Shortly (23) before Samuel entered upon his novitiate in the sanctuary, Eli succeeded to the three highest offices in the land: he was made high priest, president of the Sanhedrin, and ruler over the political affairs of Israel. Eli was a pious man, and devoted to the study of the Torah, wherefore he attained to a good old age and to high honors. (24) In his office as high priest he was successor to no less a personage than Phinehas, who had lost his high-priestly dignity on account of his haughty bearing toward Jephthah. With Eli the line of Ithamar rose to power instead of the line of Eleazar.
During his lifetime, his youngest son Phinehas, the worthier of the two, (27) officiated as high priest. The only reproach to which Phinehas laid himself open was that he made no attempt to mend his brother's ways.
The worst of God's decree against Eli he learned from Elkanah,
The sons of Eli brought misfortune also upon the whole of Israel. To their sins and the ease with which the people condoned them was attributed the unhappy issue of the war with the Philistines. The holy Ark, the receptacle for the broken table of the law, which accompanied the people to the camp, (31) did not have the expected effect of compelling victory for the Israelites. What Eli feared happened. He enjoined upon his sons not to appear before him if they should survive the capture of the Ark. (32) But they did not survive it; they died upon the battlefield on which their nation had suffered bitter defeat. The Philistines, to be sure, had to pay dearly for their victory, especially those who had spoken contemptuous words when the holy Ark had appeared in the Israelitish camp: "The God of the Israelites had ten plagues, and those he expended upon the Egyptians. He no longer has it in His power to do harm." But God said: "Do ye but wait to see. I shall bring plague down upon you like of which hath never been." (33) This new plague consisted in mice crawling forth out of the earth, and jerking the entrails out of the bodies of the Philistines while they eased nature. If the Philistines sought to protect themselves by using brass vessels, the vessels burst at the touch of the mice, and, as before, the Philistines were at their mercy. (34) After some months of suffering, when they realized that their god Dagon was the victim instead of the victor, they resolved to send the Ark back to the Israelites. Many of the Philistines, (35) however, were not yet convinced of God's power. The experiment with the milch kine on which there had come no yoke was to establish the matter for them. The result was conclusive. Scarcely had the cows begun to draw the cart containing the Ark when they raised their voices in song:
Arise thou, O Acacia!

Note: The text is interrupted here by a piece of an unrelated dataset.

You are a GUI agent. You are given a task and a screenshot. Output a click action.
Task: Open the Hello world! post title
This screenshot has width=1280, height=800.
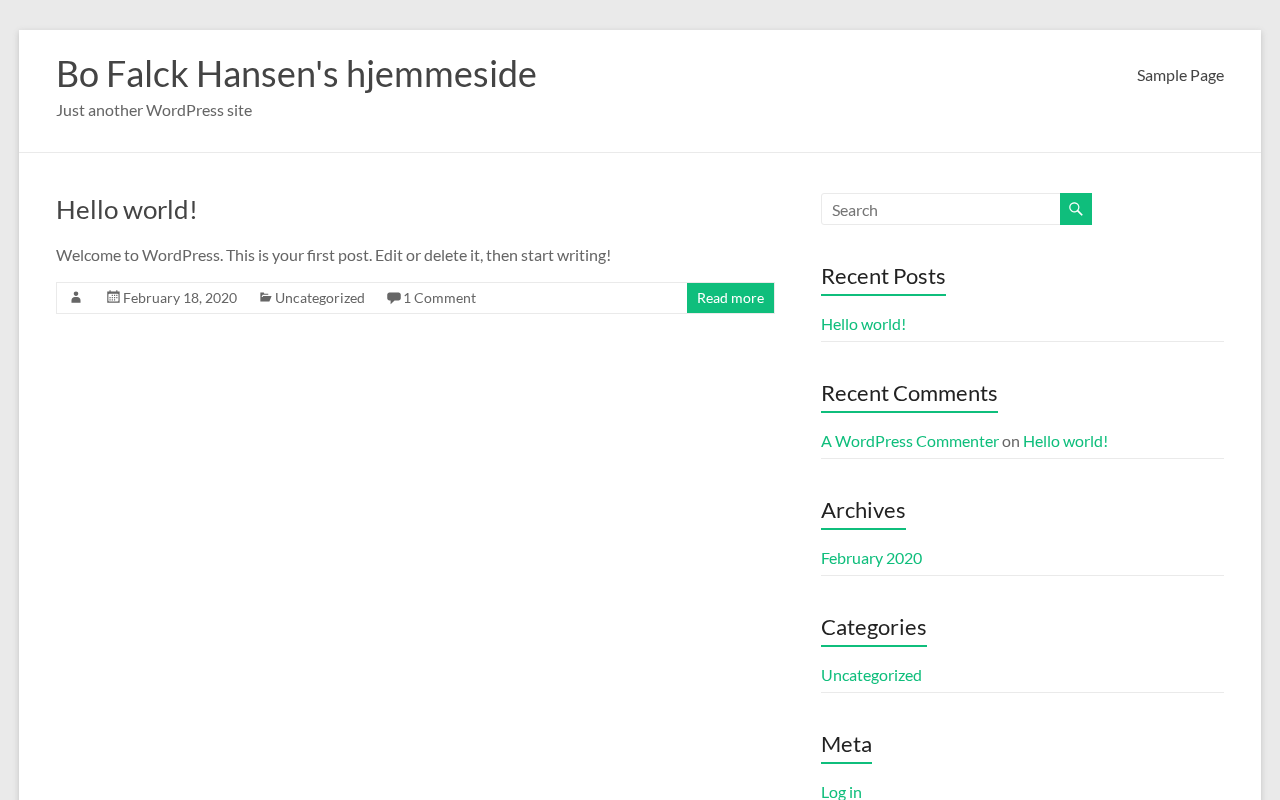click(127, 209)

Soar aloft in the fulness of thy splendor,
Thou who art adorned with gold embroidery,
Thou who art reverenced within the Holiest of the palace,
Thou who art covered by the two Cherubim! (36)
When the holy Ark was thus brought into the Israelitish domain, there was exceeding great rejoicing. Yet the people were lacking in due reverence. They unloaded the holy vessel while doing their usual work. God punished them severely. (37) The seventy members of the Sanhedrin perished, and with them fifty thousand of the people. (38) The punishment was meet for another reason. At first sight of the Ark some of the people had exclaimed: "Who vexed these that thou didst feel offended, and what had mollified thee now?" (39)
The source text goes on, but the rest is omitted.